Justo después del asalto, mi equipo y yo nos dedicamos a preparar los disfraces, los documentos falsos y las tapaderas que pudieran necesitar los integrantes de un equipo avanzado que intentase infiltrarse en Irán. Mientras estábamos en mitad de todos estos preparativos recibí el memorándum del Departamento de Estado.
Cuando empecé a aplicar el barniz al cuadro, el carácter de la obra cambió. De repente, los penetrantes ojos del lobo cobraron vida como si fueran dos orbes dorados. Me quedé boquiabierto, paralizado. Aquella imagen acababa de provocarme algo. Por lo visto, el Departamento de Estado quería mantenerse a la espera y ver cómo se desarrollaba el asunto de los seis estadounidenses refugiados, pero a mí no me parecía buena idea por lo problemático del asunto. Hacía poco había estado en Irán para llevar a cabo una operación encubierta y conocía de primera mano los peligros a los que se enfrentaban. Podían descubrirlos en cualquier momento. La ciudad estaba llena de ojos que observaban y buscaban. Si los seis estadounidenses tenían que escapar, ¿adónde iban a ir? Los millares de personas que gritaban consignas al otro lado de los muros de la embajada estadounidense en Teherán cada día lo dejaban claro: si los capturaban, los meterían en la cárcel y, quizá, incluso los fusilaran. Siempre le había dicho a la gente de mi equipo que hay dos tipos de extracciones: las que conllevan una persecución hostil y las que no. No podíamos permitirnos esperar a que los seis estadounidenses se vieran obligados a huir, porque, entonces, sería casi imposible sacarlos de allí.

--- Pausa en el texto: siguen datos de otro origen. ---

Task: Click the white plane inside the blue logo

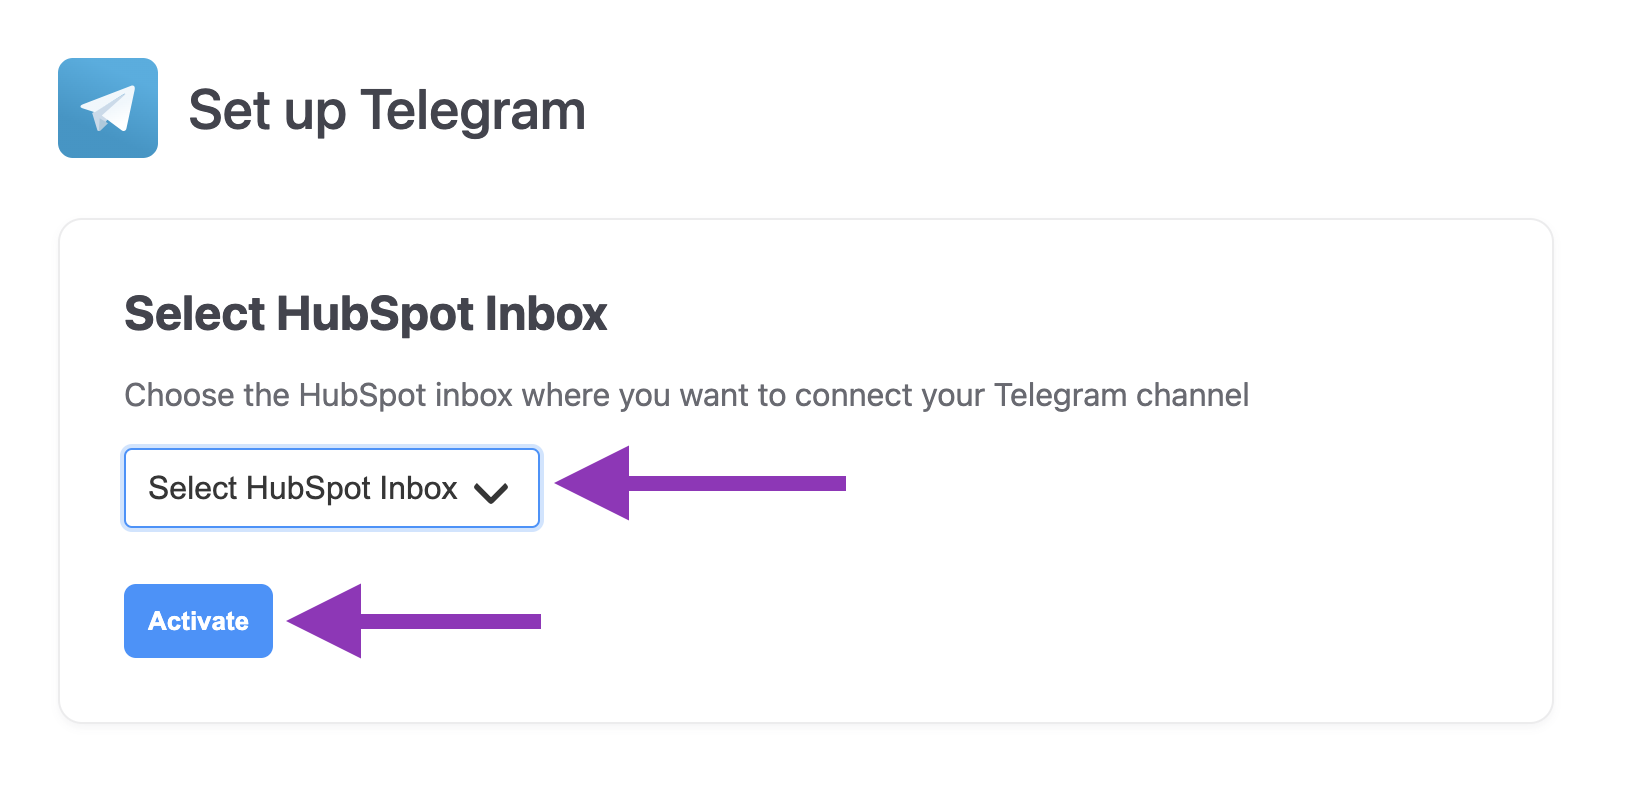Action: pos(110,108)
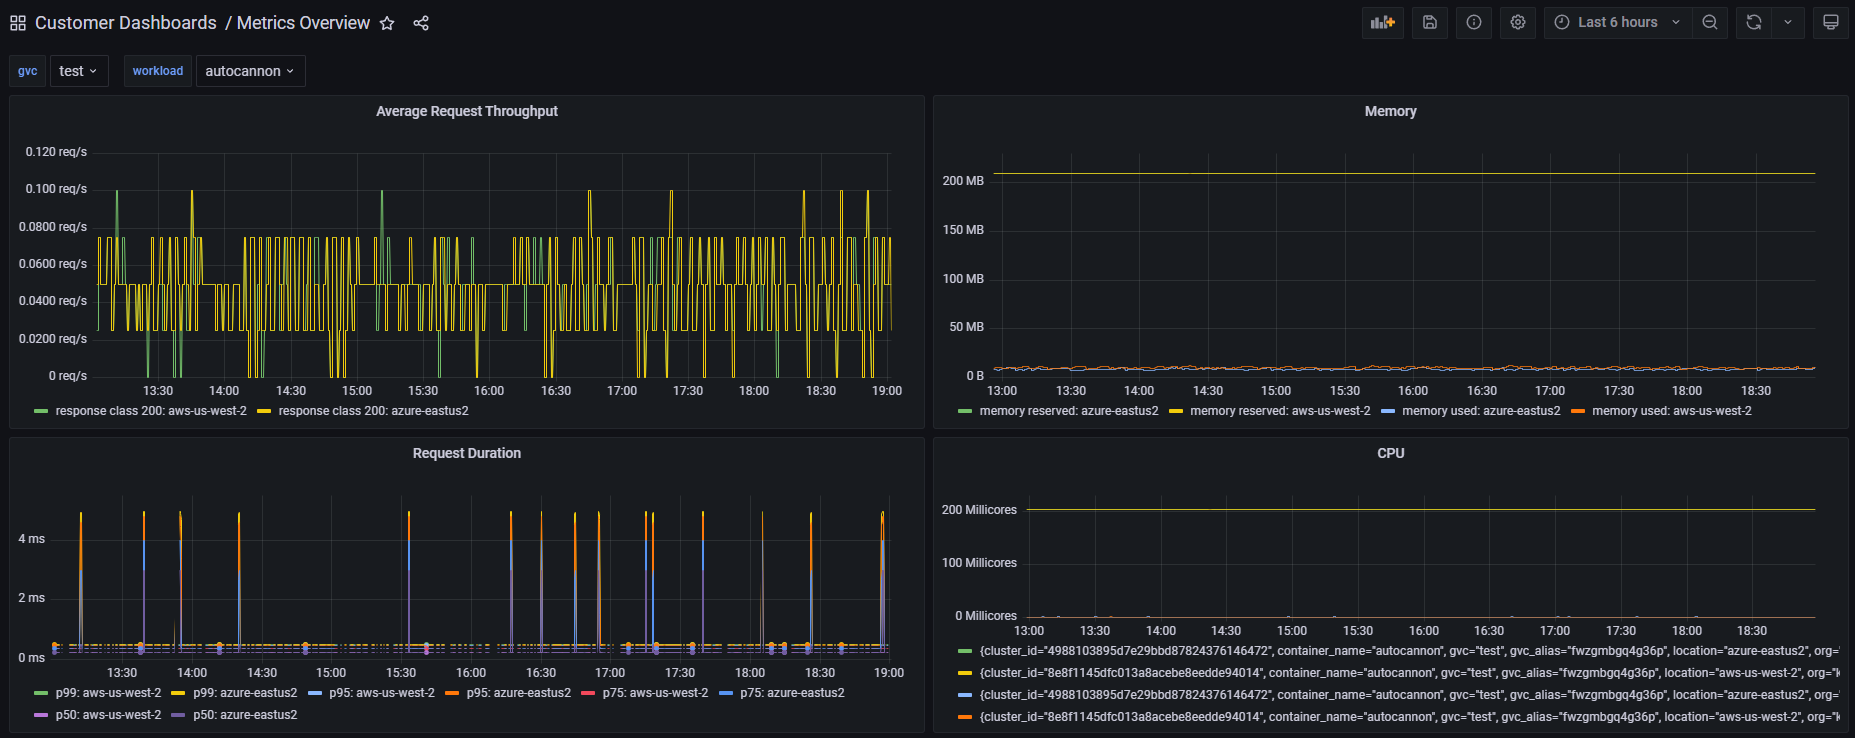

Mi hijo Ian entró en el estudio.
—¿Qué haces? —preguntó mientras se acercaba al cuadro y lo escrutaba como solo lo haría el hijo de diecisiete años del pintor—. Me gusta —dijo mientras se retiraba dos pasos para obtener una perspectiva mejor—, pero necesita más azul.
Los ojos del lobo apenas le habían llamado la atención.
—Venga, lárgate. Bajaré a cenar en cosa de treinta minutos; díselo a tu madre, ¿vale?
En la radio, Ella empezó a interpretar una versión antigua de Just one of those things, y empecé a limpiar los pinceles con aguarrás y a tapar los tarros de pintura. Mi paleta era un pedazo de madera en forma oval y un agujero para meter el pulgar; estaba llena de brillantes estalactitas multicolores que habían ido creciendo a lo largo de los años. Aunque era muy pesada, contenía pintura de todos los cuadros que había pintado en aquel estudio.